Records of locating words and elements
□ □ □ □ □
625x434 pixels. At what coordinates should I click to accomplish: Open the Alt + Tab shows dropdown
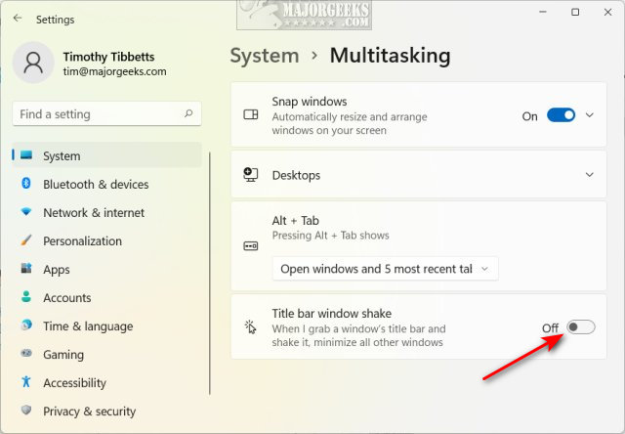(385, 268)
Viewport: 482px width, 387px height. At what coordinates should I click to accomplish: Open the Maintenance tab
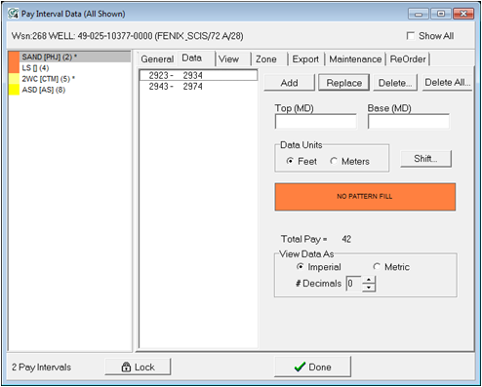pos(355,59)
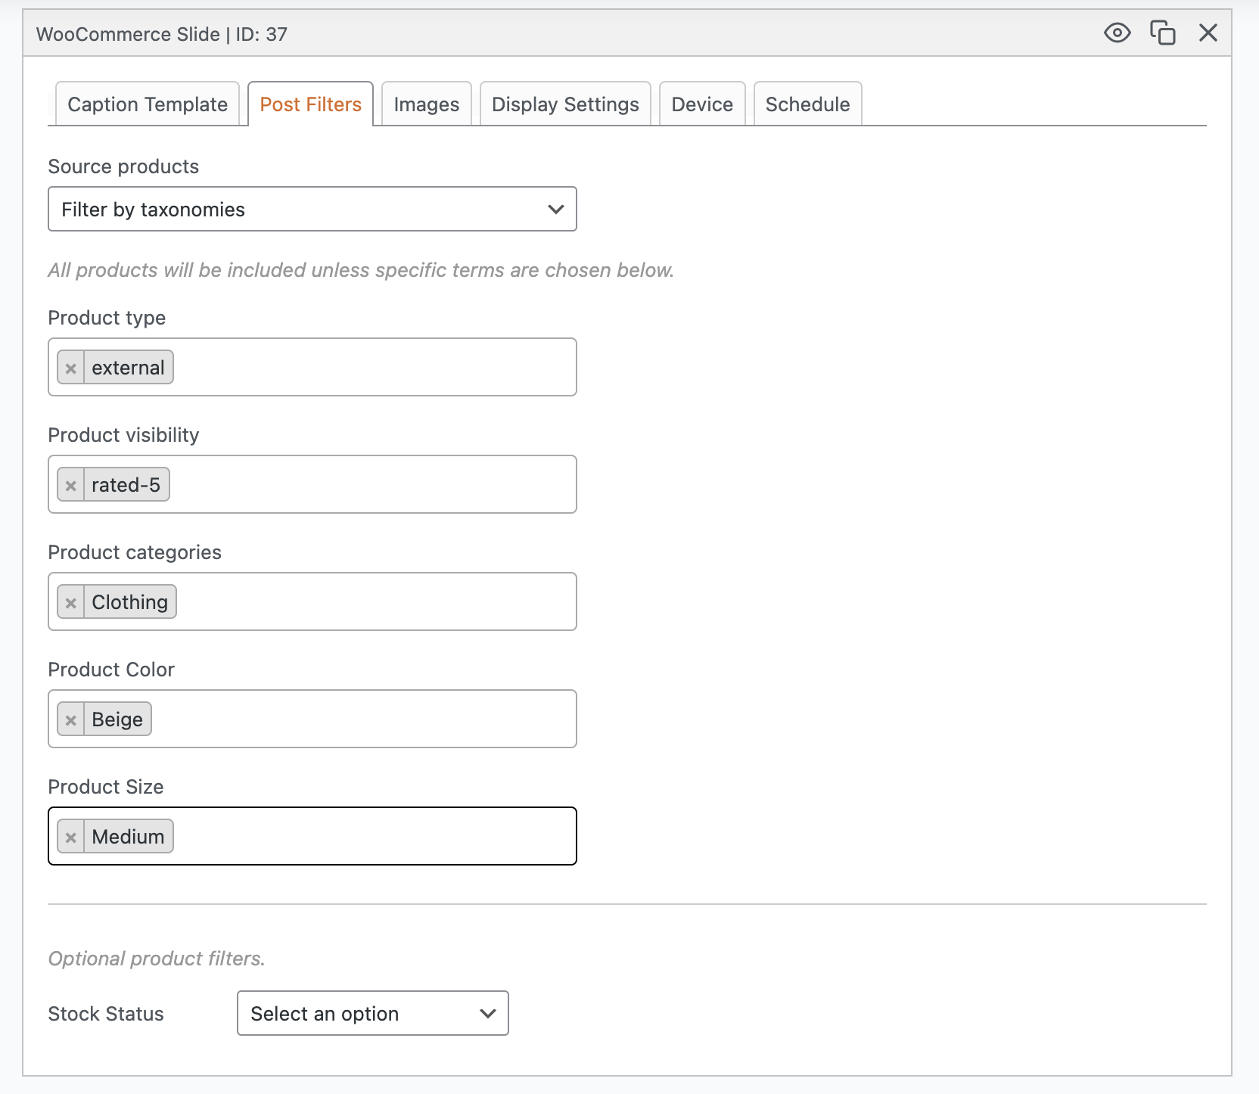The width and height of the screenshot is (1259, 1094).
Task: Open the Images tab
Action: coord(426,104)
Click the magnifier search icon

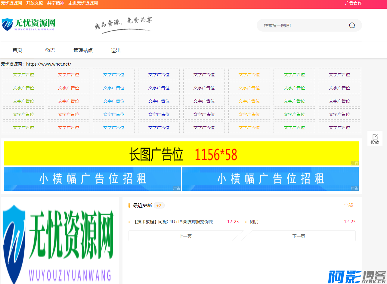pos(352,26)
□ □ □ □ □
**Exercise objective:** Replace "accomplish" with "carry out" throughout all the records above and write the lines out again with nothing else altered. Omit the pictures.

**Finished exercise:**
625x434 pixels. At what coordinates should I click to carry out: Open the Alt + Tab shows dropdown
(385, 268)
Viewport: 482px width, 387px height. At what coordinates should I click to carry out: Open the Maintenance tab
pos(355,59)
The width and height of the screenshot is (1259, 1094).
Task: Open the Images tab
Action: coord(426,104)
Click the magnifier search icon

pos(352,26)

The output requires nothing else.